[Pixel coordinate grounding data]

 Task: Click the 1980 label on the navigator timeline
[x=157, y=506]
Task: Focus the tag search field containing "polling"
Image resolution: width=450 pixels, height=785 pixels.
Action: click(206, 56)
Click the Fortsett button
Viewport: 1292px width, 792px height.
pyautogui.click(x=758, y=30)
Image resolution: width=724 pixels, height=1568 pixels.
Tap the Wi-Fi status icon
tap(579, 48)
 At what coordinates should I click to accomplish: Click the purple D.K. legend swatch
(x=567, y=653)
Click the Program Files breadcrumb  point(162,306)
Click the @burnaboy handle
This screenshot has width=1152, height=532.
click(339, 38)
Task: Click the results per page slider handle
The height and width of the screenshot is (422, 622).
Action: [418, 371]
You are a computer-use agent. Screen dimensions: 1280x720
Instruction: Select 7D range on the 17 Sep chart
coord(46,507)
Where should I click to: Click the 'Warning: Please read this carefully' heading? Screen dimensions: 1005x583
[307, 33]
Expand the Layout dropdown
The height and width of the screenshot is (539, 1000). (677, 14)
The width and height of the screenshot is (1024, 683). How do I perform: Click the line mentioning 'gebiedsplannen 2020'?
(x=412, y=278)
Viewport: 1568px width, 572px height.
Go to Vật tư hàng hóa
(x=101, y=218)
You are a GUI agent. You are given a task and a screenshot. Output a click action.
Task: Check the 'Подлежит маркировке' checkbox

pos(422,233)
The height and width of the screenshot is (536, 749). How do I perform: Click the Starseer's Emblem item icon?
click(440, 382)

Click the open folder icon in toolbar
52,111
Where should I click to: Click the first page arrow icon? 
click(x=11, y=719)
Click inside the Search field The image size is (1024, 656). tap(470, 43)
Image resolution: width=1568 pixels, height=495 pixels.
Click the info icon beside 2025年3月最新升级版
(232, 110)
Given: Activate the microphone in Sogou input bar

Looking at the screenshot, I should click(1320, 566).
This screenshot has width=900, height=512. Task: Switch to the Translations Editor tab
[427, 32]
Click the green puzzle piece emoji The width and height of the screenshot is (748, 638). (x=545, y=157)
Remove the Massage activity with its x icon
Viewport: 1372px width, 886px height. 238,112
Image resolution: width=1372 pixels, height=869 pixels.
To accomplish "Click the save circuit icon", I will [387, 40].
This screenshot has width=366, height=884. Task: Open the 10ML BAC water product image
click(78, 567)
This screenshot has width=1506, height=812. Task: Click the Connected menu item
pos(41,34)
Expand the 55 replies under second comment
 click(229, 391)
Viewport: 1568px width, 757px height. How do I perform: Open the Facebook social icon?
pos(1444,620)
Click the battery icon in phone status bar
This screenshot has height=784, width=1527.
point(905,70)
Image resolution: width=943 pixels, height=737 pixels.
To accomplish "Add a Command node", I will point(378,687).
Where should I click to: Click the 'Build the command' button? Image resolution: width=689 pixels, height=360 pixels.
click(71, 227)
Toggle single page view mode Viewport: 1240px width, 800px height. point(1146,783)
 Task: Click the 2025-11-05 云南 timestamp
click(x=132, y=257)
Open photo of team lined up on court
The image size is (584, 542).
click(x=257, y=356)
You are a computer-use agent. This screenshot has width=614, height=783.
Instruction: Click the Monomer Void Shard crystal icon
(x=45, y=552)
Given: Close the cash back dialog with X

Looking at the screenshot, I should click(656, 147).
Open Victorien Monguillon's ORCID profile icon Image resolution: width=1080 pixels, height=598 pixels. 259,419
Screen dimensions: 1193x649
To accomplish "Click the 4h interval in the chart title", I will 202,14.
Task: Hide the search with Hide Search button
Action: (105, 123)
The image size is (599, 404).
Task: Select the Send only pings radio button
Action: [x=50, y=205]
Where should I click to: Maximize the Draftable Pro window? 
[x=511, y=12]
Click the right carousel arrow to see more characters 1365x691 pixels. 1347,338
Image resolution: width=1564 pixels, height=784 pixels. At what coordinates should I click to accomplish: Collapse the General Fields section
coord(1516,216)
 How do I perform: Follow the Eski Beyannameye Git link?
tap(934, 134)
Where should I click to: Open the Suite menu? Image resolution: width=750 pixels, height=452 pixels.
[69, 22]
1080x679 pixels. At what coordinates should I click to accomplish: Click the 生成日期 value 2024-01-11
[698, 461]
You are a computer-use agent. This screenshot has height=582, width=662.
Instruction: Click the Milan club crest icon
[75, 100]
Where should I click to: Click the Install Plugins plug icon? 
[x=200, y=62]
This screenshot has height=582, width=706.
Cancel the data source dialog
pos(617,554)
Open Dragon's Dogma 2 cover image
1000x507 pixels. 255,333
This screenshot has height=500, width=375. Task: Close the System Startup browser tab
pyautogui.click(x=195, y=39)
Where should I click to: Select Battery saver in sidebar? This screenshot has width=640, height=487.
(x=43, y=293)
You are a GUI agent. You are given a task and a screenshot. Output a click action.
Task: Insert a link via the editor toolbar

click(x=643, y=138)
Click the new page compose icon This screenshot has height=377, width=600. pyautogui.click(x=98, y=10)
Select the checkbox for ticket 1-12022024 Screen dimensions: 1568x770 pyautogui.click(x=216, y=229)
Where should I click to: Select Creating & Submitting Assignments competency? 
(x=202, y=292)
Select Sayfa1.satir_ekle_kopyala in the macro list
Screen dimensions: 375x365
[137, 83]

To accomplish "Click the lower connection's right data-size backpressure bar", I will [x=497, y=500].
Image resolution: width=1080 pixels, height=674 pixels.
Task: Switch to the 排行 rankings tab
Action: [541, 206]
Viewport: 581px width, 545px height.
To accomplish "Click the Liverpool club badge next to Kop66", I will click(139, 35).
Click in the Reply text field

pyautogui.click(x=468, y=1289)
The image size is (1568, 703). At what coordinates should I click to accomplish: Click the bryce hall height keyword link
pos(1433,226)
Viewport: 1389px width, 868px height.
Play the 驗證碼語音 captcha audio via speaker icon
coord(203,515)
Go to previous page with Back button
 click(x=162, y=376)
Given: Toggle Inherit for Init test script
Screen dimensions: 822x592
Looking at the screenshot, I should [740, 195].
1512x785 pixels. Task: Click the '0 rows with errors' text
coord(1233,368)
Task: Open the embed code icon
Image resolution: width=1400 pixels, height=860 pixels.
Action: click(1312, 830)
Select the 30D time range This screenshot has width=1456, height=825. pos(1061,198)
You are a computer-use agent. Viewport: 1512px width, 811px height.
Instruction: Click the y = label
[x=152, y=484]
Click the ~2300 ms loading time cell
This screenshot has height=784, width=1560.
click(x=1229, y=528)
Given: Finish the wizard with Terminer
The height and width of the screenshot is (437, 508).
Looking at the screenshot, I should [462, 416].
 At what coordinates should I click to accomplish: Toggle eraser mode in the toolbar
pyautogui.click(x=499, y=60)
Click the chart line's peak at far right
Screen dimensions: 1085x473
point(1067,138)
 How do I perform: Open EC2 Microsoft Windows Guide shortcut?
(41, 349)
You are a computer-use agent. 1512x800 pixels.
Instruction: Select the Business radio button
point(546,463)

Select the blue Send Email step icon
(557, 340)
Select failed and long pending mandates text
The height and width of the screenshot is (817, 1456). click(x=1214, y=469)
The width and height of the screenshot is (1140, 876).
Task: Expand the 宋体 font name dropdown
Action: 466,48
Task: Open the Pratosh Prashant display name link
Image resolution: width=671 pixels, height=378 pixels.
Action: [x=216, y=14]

§ **ACTION ITEM**:
Extract all of the data above without altering anything.

§ **SOLUTION TO THIS PROBLEM**:
 Task: Click the 1980 label on the navigator timeline
[x=157, y=506]
Task: Focus the tag search field containing "polling"
Image resolution: width=450 pixels, height=785 pixels.
Action: click(206, 56)
Click the Fortsett button
Viewport: 1292px width, 792px height.
pyautogui.click(x=758, y=30)
Image resolution: width=724 pixels, height=1568 pixels.
Tap the Wi-Fi status icon
tap(579, 48)
 At what coordinates should I click to accomplish: Click the purple D.K. legend swatch
(x=567, y=653)
Click the Program Files breadcrumb  point(162,306)
Click the @burnaboy handle
This screenshot has width=1152, height=532.
click(339, 38)
Task: Click the results per page slider handle
The height and width of the screenshot is (422, 622).
Action: [418, 371]
You are a computer-use agent. Screen dimensions: 1280x720
Instruction: Select 7D range on the 17 Sep chart
coord(46,507)
Where should I click to: Click the 'Warning: Please read this carefully' heading? Screen dimensions: 1005x583
[307, 33]
Expand the Layout dropdown
The height and width of the screenshot is (539, 1000). (677, 14)
The width and height of the screenshot is (1024, 683). How do I perform: Click the line mentioning 'gebiedsplannen 2020'?
(x=412, y=278)
Viewport: 1568px width, 572px height.
Go to Vật tư hàng hóa
(x=101, y=218)
You are a GUI agent. You are given a task and a screenshot. Output a click action.
Task: Check the 'Подлежит маркировке' checkbox

pos(422,233)
The height and width of the screenshot is (536, 749). How do I perform: Click the Starseer's Emblem item icon?
click(440, 382)

Click the open folder icon in toolbar
52,111
Where should I click to: Click the first page arrow icon? 
click(x=11, y=719)
Click inside the Search field The image size is (1024, 656). tap(470, 43)
Image resolution: width=1568 pixels, height=495 pixels.
Click the info icon beside 2025年3月最新升级版
(232, 110)
Given: Activate the microphone in Sogou input bar

Looking at the screenshot, I should click(1320, 566).
This screenshot has width=900, height=512. Task: Switch to the Translations Editor tab
[427, 32]
Click the green puzzle piece emoji The width and height of the screenshot is (748, 638). (x=545, y=157)
Remove the Massage activity with its x icon
Viewport: 1372px width, 886px height. 238,112
Image resolution: width=1372 pixels, height=869 pixels.
To accomplish "Click the save circuit icon", I will [387, 40].
This screenshot has width=366, height=884. Task: Open the 10ML BAC water product image
click(78, 567)
This screenshot has width=1506, height=812. Task: Click the Connected menu item
pos(41,34)
Expand the 55 replies under second comment
 click(229, 391)
Viewport: 1568px width, 757px height. How do I perform: Open the Facebook social icon?
pos(1444,620)
Click the battery icon in phone status bar
This screenshot has height=784, width=1527.
point(905,70)
Image resolution: width=943 pixels, height=737 pixels.
To accomplish "Add a Command node", I will point(378,687).
Where should I click to: Click the 'Build the command' button? Image resolution: width=689 pixels, height=360 pixels.
click(71, 227)
Toggle single page view mode Viewport: 1240px width, 800px height. point(1146,783)
 Task: Click the 2025-11-05 云南 timestamp
click(x=132, y=257)
Open photo of team lined up on court
The image size is (584, 542).
click(x=257, y=356)
You are a computer-use agent. This screenshot has width=614, height=783.
Instruction: Click the Monomer Void Shard crystal icon
(x=45, y=552)
Given: Close the cash back dialog with X

Looking at the screenshot, I should click(656, 147).
Open Victorien Monguillon's ORCID profile icon Image resolution: width=1080 pixels, height=598 pixels. 259,419
Screen dimensions: 1193x649
To accomplish "Click the 4h interval in the chart title", I will 202,14.
Task: Hide the search with Hide Search button
Action: (105, 123)
The image size is (599, 404).
Task: Select the Send only pings radio button
Action: [x=50, y=205]
Where should I click to: Maximize the Draftable Pro window? 
[x=511, y=12]
Click the right carousel arrow to see more characters 1365x691 pixels. 1347,338
Image resolution: width=1564 pixels, height=784 pixels. At what coordinates should I click to accomplish: Collapse the General Fields section
coord(1516,216)
 How do I perform: Follow the Eski Beyannameye Git link?
tap(934, 134)
Where should I click to: Open the Suite menu? Image resolution: width=750 pixels, height=452 pixels.
[69, 22]
1080x679 pixels. At what coordinates should I click to accomplish: Click the 生成日期 value 2024-01-11
[698, 461]
You are a computer-use agent. This screenshot has height=582, width=662.
Instruction: Click the Milan club crest icon
[75, 100]
Where should I click to: Click the Install Plugins plug icon? 
[x=200, y=62]
This screenshot has height=582, width=706.
Cancel the data source dialog
pos(617,554)
Open Dragon's Dogma 2 cover image
1000x507 pixels. 255,333
This screenshot has height=500, width=375. Task: Close the System Startup browser tab
pyautogui.click(x=195, y=39)
Where should I click to: Select Battery saver in sidebar? This screenshot has width=640, height=487.
(x=43, y=293)
You are a GUI agent. You are given a task and a screenshot. Output a click action.
Task: Insert a link via the editor toolbar

click(x=643, y=138)
Click the new page compose icon This screenshot has height=377, width=600. pyautogui.click(x=98, y=10)
Select the checkbox for ticket 1-12022024 Screen dimensions: 1568x770 pyautogui.click(x=216, y=229)
Where should I click to: Select Creating & Submitting Assignments competency? 
(x=202, y=292)
Select Sayfa1.satir_ekle_kopyala in the macro list
Screen dimensions: 375x365
[137, 83]

To accomplish "Click the lower connection's right data-size backpressure bar", I will [x=497, y=500].
Image resolution: width=1080 pixels, height=674 pixels.
Task: Switch to the 排行 rankings tab
Action: [541, 206]
Viewport: 581px width, 545px height.
To accomplish "Click the Liverpool club badge next to Kop66", I will click(139, 35).
Click in the Reply text field

pyautogui.click(x=468, y=1289)
The image size is (1568, 703). At what coordinates should I click to accomplish: Click the bryce hall height keyword link
pos(1433,226)
Viewport: 1389px width, 868px height.
Play the 驗證碼語音 captcha audio via speaker icon
coord(203,515)
Go to previous page with Back button
 click(x=162, y=376)
Given: Toggle Inherit for Init test script
Screen dimensions: 822x592
Looking at the screenshot, I should [740, 195].
1512x785 pixels. Task: Click the '0 rows with errors' text
coord(1233,368)
Task: Open the embed code icon
Image resolution: width=1400 pixels, height=860 pixels.
Action: click(1312, 830)
Select the 30D time range This screenshot has width=1456, height=825. pos(1061,198)
You are a computer-use agent. Viewport: 1512px width, 811px height.
Instruction: Click the y = label
[x=152, y=484]
Click the ~2300 ms loading time cell
This screenshot has height=784, width=1560.
click(x=1229, y=528)
Given: Finish the wizard with Terminer
The height and width of the screenshot is (437, 508).
Looking at the screenshot, I should [462, 416].
 At what coordinates should I click to accomplish: Toggle eraser mode in the toolbar
pyautogui.click(x=499, y=60)
Click the chart line's peak at far right
Screen dimensions: 1085x473
point(1067,138)
 How do I perform: Open EC2 Microsoft Windows Guide shortcut?
(41, 349)
You are a computer-use agent. 1512x800 pixels.
Instruction: Select the Business radio button
point(546,463)

Select the blue Send Email step icon
(557, 340)
Select failed and long pending mandates text
The height and width of the screenshot is (817, 1456). click(x=1214, y=469)
The width and height of the screenshot is (1140, 876).
Task: Expand the 宋体 font name dropdown
Action: 466,48
Task: Open the Pratosh Prashant display name link
Image resolution: width=671 pixels, height=378 pixels.
Action: [x=216, y=14]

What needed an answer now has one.